The officer must have reasonable grounds to suspect that goods liable for forfeiture are kept on the premises and that the goods are likely to be removed, destroyed or lost before a search warrant can be obtained and executed. Writs of assistance are valid from the date of issue and cease to be valid six months after the end of the reign of the monarch under which the order was issued.

== In Canada ==
Until 1985, four federal statutes in Canada—the Customs Act, Excise Tax Act, Food and Drugs Act, and Narcotic Control Act—provided that writs of assistance were to be granted to officers of the Royal Canadian Mounted Police and other federal officers, on a mandatory basis, for enforcement purposes. The notion of a writ of assistance in Canadian statute dates back at least to 1847, when a statute of the Province of Canada was passed providing for writs of assistance in customs enforcement; a statute of Nova Scotia referred to such a writ in 1834, while a New Brunswick statute dated to 1846.

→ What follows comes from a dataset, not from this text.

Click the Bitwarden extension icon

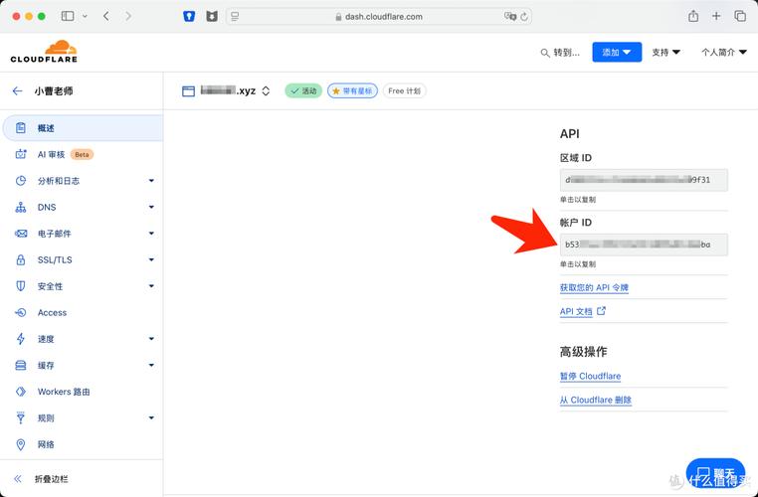point(190,17)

Statutory writs of assistance were described by the Exchequer Court of Canada (now the Federal Court) as "in effect, search warrants unrelated to any particular suspected offence and of continuing operation, which are issued to members of the Royal Canadian Mounted Police and other officers in the service of the Government of Canada to have effect as long as the holder continues to hold the position by virtue of which the writ was issued to him." Perhaps more concisely, one commentator described the legal effect of a writ of assistance as, "to all intents and purposes, a blanket warrant" which "authorizes the holder to search for particular things (e.g., controlled drugs or smuggled goods) anywhere and at any time."

However, since judicial authorization was not required for any given search conducted pursuant to a writ of assistance, this characterization is somewhat misleading. Rather, as noted by the Law Reform Commission of Canada in a 1983 report, "[i]n essence, they are documents that identify their holders as members of a specific class of peace officers with special powers of warrantless search and seizure." Moreover, although search warrants are subject to various common law requirements of particularity, the same was not evidently true for statutory writs of assistance.

In 1984, the Ontario Court of Appeal declared statutory writs of assistance to be contrary to section 8 of the Canadian Charter of Rights and Freedoms. Statutory writs of assistance were repealed in Canada in 1985.